In this 9 April 2019 photo, over 10 tonnes of pangolin scales worth around US$38.1 million are displayed at an undisclosed site in Singapore.

Singapore has discovered more than 12 tonnes of pangolin scales in what conservation specialists called the largest such seizure of a single shipment worldwide, highlighting the stubbornness of the illegal trade of the scaly anteater.

Roughly 36,000 pangolins were believed to have been killed for the shipment, according to Paul Thomson, an official with the Pangolin Specialist Group, an organisation belonging to the International Union for Conservation of Nature. The group called it the biggest seizure of pangolin scales on record.

“The news of this record-shattering seizure is deeply alarming and underscores the fact that pangolins are facing a crisis,” Thomson said of the seizure Wednesday. “If we don’t stop the illegal wildlife trade, pangolins face the risk of going extinct.”

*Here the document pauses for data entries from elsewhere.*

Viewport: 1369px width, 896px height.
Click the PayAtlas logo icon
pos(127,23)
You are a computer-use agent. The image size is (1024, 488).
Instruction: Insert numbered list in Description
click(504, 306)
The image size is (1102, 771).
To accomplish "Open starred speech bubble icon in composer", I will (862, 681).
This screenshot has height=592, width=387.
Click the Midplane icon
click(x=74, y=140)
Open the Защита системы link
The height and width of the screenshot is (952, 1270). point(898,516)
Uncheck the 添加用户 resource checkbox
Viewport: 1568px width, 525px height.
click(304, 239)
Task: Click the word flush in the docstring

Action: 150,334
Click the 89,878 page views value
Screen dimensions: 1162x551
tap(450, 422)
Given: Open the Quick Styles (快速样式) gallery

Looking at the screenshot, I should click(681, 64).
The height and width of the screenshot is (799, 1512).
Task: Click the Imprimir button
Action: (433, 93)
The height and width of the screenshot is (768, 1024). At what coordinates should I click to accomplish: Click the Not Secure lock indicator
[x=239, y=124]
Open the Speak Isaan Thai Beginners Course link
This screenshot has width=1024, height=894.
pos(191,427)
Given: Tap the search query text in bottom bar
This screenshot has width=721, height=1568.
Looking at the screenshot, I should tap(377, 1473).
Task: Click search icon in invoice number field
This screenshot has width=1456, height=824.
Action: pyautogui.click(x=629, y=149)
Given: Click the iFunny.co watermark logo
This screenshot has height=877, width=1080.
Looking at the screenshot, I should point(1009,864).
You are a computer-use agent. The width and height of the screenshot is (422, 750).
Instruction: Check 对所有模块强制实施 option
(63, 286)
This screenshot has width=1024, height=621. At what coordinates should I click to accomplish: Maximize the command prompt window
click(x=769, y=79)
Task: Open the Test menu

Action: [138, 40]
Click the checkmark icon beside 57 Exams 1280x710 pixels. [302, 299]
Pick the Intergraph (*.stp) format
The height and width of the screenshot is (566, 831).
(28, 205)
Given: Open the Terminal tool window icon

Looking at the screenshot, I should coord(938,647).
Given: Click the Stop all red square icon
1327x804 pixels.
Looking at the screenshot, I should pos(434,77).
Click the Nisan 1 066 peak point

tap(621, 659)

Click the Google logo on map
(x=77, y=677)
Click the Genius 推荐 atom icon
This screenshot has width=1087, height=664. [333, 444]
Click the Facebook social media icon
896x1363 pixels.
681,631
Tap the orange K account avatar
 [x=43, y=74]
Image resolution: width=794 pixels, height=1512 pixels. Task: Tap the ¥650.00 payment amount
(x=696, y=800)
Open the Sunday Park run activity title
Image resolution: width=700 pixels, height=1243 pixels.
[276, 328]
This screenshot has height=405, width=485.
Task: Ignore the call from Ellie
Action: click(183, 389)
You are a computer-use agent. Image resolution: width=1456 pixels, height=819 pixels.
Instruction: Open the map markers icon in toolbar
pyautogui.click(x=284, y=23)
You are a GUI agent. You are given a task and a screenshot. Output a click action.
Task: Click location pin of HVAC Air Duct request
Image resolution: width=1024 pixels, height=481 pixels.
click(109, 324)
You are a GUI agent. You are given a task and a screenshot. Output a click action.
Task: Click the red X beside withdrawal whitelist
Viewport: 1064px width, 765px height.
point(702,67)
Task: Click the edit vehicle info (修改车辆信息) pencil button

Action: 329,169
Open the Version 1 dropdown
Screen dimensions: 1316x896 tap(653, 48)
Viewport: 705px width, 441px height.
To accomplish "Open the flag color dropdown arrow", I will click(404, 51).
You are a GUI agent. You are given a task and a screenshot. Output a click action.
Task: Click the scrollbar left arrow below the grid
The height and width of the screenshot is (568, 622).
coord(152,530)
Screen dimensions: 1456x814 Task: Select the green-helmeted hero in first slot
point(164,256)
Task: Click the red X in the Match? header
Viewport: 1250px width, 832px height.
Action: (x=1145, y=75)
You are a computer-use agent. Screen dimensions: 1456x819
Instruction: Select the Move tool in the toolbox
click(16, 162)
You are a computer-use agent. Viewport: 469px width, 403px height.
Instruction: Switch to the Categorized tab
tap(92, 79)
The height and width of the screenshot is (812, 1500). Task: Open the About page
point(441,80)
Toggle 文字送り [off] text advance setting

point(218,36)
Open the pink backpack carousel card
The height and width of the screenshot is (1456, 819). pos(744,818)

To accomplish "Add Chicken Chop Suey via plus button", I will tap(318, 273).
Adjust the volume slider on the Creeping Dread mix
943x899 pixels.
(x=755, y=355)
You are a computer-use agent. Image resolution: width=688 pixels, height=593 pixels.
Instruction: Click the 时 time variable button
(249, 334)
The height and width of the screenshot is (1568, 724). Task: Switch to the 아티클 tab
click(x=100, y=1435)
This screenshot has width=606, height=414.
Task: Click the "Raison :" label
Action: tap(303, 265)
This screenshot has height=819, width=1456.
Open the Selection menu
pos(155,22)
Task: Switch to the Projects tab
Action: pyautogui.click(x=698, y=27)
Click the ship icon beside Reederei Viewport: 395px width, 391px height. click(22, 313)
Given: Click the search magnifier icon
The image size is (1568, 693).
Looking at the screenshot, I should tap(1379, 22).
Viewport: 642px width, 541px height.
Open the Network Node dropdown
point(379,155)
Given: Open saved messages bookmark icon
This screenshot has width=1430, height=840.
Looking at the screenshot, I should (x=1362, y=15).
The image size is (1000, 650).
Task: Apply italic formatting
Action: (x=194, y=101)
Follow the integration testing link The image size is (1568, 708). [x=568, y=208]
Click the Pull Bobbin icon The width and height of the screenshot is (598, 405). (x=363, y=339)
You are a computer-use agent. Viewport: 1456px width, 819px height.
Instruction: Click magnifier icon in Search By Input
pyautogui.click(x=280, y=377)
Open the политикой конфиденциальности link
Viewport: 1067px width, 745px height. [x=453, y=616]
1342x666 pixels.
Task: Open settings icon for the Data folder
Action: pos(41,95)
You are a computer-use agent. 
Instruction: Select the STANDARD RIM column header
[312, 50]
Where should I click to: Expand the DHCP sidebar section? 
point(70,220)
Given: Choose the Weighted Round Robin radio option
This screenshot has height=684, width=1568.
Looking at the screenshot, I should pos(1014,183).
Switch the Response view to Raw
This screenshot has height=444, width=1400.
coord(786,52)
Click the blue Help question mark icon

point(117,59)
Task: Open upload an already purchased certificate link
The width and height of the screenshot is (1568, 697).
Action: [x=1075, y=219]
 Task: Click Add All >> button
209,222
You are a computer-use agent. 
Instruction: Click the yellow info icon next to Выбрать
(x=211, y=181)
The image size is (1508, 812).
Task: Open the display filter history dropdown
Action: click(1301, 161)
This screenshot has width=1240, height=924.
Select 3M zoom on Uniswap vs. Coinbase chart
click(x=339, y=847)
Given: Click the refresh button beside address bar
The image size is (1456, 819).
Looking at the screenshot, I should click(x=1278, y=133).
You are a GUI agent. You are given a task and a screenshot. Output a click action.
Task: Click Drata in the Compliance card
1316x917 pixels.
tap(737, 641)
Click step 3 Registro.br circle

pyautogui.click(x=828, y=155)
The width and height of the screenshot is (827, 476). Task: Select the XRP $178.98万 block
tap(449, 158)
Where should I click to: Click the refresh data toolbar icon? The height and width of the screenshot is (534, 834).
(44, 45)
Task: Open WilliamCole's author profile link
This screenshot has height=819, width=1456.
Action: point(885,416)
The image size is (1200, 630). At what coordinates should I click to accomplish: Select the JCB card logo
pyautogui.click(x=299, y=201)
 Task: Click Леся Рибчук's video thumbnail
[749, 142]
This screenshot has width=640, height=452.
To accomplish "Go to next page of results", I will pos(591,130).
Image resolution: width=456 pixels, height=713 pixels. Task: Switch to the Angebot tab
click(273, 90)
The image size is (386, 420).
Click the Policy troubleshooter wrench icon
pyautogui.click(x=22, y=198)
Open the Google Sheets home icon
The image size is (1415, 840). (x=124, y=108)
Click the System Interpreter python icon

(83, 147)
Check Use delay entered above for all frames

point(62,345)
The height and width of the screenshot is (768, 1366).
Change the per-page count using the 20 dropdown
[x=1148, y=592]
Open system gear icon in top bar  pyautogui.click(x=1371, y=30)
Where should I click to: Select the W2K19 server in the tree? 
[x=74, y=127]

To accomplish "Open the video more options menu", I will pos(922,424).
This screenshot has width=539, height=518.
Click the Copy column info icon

Pangolins are believed to be the most frequently illegally trafficked mammal in the world, with an estimated 300 of them poached every day on average. The International Union for Conservation of Nature has declared all eight species as “threatened with extinction” since 2014, while two species are critically endangered.

Specialists say that the pangolin’s defence against predators, which is to curl itself into a ball, has made it an easy target for hunters.

Singaporean customs officials and the country’s national parks board said in a statement that the scales, which had been shipped from Nigeria, were headed to Vietnam, home to the second-most lucrative black market for pangolin scales, after China.

In Vietnam, many see pangolin meat as a luxury that conveys social status and health benefits, according to a survey conducted by WildAid in 2015.

In China, about 70 percent of people surveyed by WildAid believed that the pangolin could cure ailments ranging from rheumatism to skin diseases. Consumers often drink it in wine or in powder form as part of traditional Chinese medicine prescriptions.

Thai customs officials seize more than 100 live pangolins

International laws forbid trafficking of all pangolin species and techniques such as fingerprint forensics seek to deter poachers, but recent seizures have shown that the pangolin is still heavily trafficked around the world.

In February, almost 30 tonnes of pangolin meat were seized in two processing facilities in Malaysia, according to Traffic, a wildlife conservation group. Earlier that month, Hong Kong authorities intercepted a 9-ton shipment of pangolin scales and a thousand elephant tusks.

When Singaporean officials intercepted the pangolin scale shipment Wednesday, they also found nearly 400 pounds of carved ivory, officials said.